Eric Fehrnstrom, Romney's director of communications, said the ads are directed only at Massachusetts residents. ''I think you're reading too much into it," he said. ''Whether it's through radio ads or a progress report, the governor looks for direct and effective ways to communicate with the people of Massachusetts, and the media he buys is located in Massachusetts."

Because the ads were placed only on Bay State radio stations, the expenditures appear to be allowable under campaign state finance laws.

The records also show that Romney's campaign spent about $35,000 on travel and car rentals, and $29,000 on lodging, most of it in states where he made political speeches earlier this year. His campaign also billed about $30,000 for an event at the Mandarin Oriental Hotel in Washington, D.C., where Massachusetts Republicans gathered for an inauguration party in January.

Andrew E. Smith, director of the University of New Hampshire Survey Center, which conducts polls for the Globe, compared Romney's radio ads with a tactic used by US Senator John F. Kerry in 2002. Running unopposed for reelection, Kerry flooded the Boston airwaves with ads that reached New Hampshire voters. Smith said that voters in the heavily populated southern counties get a large proportion of their news from Boston television and the Globe.

''I see Romney up here on television; I see him in the newspapers, and I hear him on the radio," Smith said. ''It's a twofer, with no downside. He is in the midst of an ostensible gubernatorial race, but at the same time he is hitting New Hampshire voters."

Romney, after numerous trips to key GOP presidential states, acknowledged last month that he is testing the presidential waters. He has said he will decide by early fall whether he will seek reelection in next year's gubernatorial race. Most Romney insiders agree that if he decides to seek the presidency, he will not run for a second gubernatorial term.

Romney's political standing with Massachusetts voters seems to have suffered as his interest in the presidential race has become more pronounced. In a University of Massachusetts poll taken early last month, only 37 percent of those surveyed said Romney deserved reelection, while 54 percent said it was time for a change; a UMass poll in January indicated that 43 percent said he deserved to be reelected. In a matchup against potential Democratic opponents, the recent poll indicated that the governor trailed Attorney General Thomas F. Reilly by eight percentage points and led Deval Patrick by five percentage points.

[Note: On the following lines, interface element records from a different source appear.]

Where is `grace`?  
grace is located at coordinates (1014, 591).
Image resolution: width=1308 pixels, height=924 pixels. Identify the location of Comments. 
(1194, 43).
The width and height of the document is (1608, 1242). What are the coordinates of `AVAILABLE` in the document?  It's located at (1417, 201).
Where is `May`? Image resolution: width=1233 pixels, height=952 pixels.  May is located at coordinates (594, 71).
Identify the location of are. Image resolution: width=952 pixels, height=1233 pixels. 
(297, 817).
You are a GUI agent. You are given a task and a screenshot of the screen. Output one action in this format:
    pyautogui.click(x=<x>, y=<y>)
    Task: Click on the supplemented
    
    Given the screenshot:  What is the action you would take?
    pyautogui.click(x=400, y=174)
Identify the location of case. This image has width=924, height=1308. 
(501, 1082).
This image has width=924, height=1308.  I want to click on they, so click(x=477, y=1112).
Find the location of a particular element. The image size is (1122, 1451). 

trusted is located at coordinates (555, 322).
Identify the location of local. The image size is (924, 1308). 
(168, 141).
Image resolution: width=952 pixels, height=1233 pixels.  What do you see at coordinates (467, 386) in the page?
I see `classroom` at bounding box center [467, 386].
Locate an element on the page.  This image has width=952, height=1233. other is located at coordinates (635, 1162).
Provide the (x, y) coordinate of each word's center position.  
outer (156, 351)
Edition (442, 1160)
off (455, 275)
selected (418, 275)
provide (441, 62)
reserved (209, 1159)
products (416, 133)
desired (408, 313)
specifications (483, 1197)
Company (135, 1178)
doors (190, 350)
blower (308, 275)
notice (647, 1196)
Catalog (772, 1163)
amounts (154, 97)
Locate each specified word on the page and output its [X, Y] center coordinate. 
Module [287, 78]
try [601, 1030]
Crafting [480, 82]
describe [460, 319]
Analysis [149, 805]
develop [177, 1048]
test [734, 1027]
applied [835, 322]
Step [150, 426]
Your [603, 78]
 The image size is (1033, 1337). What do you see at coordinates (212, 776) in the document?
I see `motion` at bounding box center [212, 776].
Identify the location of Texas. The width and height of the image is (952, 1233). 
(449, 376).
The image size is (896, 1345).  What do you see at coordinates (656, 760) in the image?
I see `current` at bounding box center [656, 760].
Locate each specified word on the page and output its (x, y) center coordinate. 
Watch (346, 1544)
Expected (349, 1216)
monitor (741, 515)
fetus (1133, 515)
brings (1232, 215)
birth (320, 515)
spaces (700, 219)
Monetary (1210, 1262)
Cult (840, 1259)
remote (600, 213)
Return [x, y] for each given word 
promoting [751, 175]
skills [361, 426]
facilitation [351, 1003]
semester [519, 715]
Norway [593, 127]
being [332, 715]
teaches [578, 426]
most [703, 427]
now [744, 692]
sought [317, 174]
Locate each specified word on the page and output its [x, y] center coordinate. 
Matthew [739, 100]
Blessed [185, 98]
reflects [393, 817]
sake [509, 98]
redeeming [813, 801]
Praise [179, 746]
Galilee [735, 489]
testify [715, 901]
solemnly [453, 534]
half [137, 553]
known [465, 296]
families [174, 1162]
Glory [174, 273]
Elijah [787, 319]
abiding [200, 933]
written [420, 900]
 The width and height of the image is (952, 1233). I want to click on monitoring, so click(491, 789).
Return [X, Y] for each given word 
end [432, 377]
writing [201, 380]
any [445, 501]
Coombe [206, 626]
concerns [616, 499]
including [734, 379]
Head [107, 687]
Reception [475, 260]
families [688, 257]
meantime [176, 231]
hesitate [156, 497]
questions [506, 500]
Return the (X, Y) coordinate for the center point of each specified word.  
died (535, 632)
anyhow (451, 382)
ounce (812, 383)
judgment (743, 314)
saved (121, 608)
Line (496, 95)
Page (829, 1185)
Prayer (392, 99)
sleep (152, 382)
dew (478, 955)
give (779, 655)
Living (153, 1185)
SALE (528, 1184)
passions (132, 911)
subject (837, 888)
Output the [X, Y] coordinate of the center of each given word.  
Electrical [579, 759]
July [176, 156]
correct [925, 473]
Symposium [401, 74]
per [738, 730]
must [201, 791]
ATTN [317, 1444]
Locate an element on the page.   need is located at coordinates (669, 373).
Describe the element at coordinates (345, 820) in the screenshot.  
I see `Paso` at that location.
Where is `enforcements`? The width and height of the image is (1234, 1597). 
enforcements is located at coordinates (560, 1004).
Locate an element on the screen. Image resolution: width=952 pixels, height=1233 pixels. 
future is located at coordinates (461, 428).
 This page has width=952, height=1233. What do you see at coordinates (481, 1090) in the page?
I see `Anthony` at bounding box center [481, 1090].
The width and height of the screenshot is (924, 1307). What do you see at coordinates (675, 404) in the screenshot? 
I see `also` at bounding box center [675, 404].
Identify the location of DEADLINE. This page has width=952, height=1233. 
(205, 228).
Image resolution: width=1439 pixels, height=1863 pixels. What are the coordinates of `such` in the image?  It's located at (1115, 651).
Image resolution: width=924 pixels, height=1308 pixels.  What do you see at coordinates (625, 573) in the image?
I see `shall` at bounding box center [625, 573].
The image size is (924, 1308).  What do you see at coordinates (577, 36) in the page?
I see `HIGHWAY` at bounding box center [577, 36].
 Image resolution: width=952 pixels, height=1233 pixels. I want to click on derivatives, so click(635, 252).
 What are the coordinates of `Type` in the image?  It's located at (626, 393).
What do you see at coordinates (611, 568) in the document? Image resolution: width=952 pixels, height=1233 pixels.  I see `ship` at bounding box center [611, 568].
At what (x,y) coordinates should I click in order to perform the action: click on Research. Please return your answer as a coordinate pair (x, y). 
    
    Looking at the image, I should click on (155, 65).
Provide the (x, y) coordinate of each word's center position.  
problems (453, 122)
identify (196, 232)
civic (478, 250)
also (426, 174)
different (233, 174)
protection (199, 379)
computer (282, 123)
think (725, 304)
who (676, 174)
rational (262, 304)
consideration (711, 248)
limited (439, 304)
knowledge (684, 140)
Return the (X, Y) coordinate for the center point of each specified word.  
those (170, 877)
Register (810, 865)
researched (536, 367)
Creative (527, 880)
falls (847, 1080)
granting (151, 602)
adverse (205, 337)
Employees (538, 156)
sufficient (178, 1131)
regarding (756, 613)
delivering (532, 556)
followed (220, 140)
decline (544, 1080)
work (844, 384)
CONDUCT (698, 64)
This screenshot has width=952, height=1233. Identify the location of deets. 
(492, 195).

A March Boston Globe poll indicated that 39 percent of those surveyed said Romney was fully committed to being governor, while 44 percent said they believed he was spending too much time campaigning for president. Only 28 percent said he should seek the presidency. Forty-eight percent said he would not make a good president if elected, and 33 percent said he would.

Still, unlike most political figures who draw such responses in polls, Romney remains personally in good standing among voters, according to the UMass survey, with 55 percent rating him favorably.

Raising those poll numbers is important for Romney if he wishes to avoid the charges that he is abandoning the governor's office because he cannot get reelected, a theme that would not play well in a national campaign.

Jeffrey Berry, professor of political science at Tufts University, said Romney and his strategists know that the New Hampshire primary, which follows the Iowa caucuses, is critical for a New England contender. ''New Hampshire will be seen as his launching pad," he said. ''I think he will see Iowa as less receptive. I am sure he is envisioning setting up a political fortress in New Hampshire to help put him on the cover of Time and Newsweek the day after the primary. But, as others have seen, it is no sure thing."